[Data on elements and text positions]
★ ★ ★ ★ ★ ★ ★
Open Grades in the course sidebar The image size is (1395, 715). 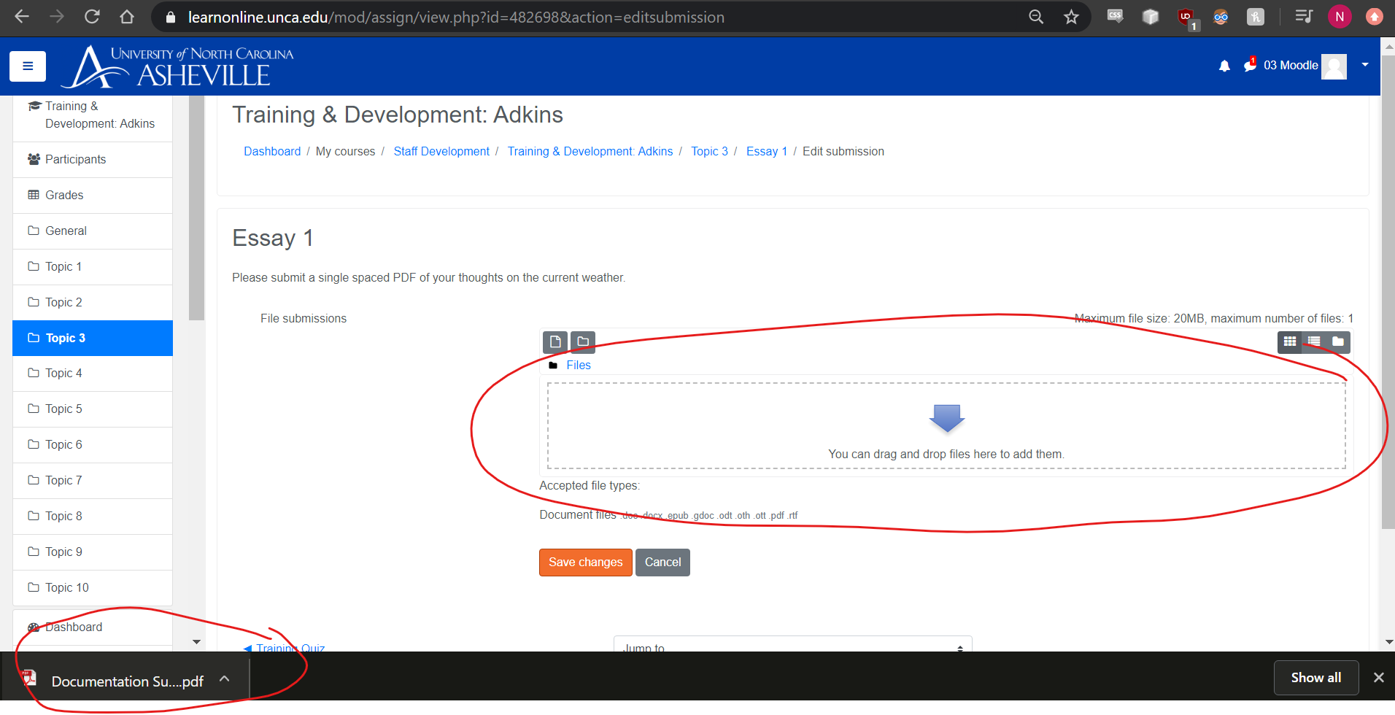click(64, 196)
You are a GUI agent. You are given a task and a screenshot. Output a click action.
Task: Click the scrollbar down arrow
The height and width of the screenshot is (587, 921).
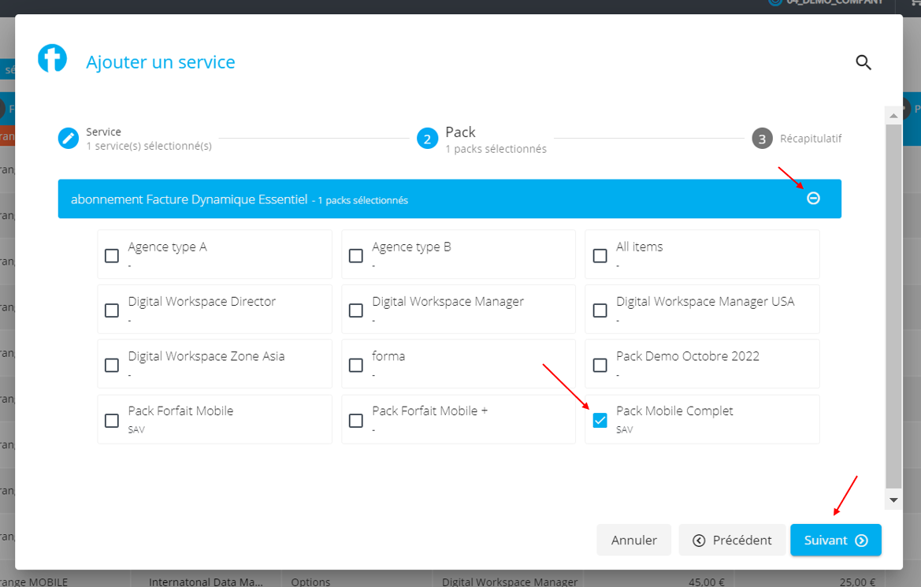pos(893,500)
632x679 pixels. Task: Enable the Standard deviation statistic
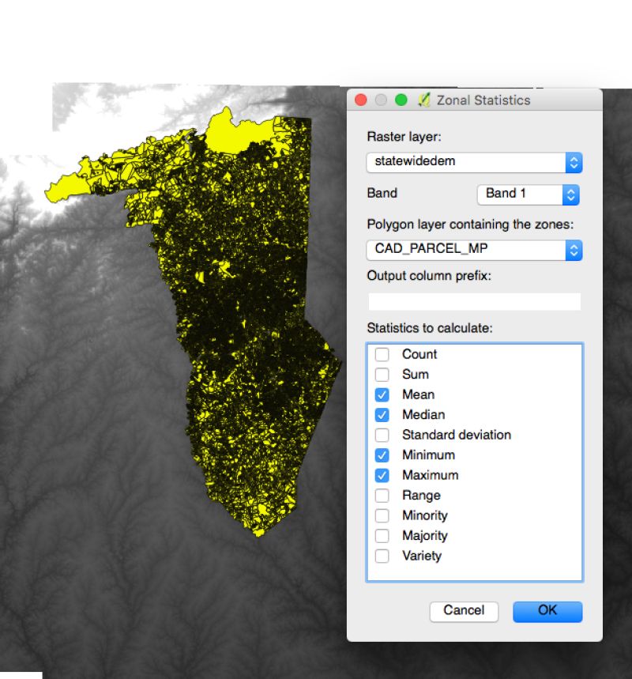pyautogui.click(x=382, y=435)
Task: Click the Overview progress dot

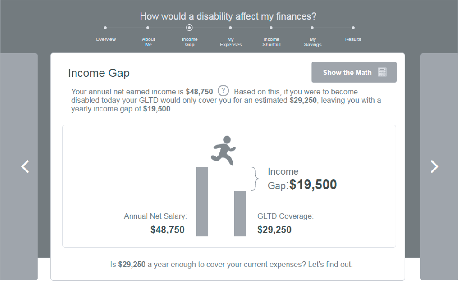Action: pos(105,28)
★ ★ ★ ★ ★ ★ ★
What this task involves:
Reproduce the data above word for word, beginning at the line that contains "632x679 pixels. Task: Enable" and stopping at the end of the data. Leave out the pictures.

Result of this task:
632x679 pixels. Task: Enable the Standard deviation statistic
pyautogui.click(x=382, y=435)
Task: Click the Overview progress dot

Action: pos(105,28)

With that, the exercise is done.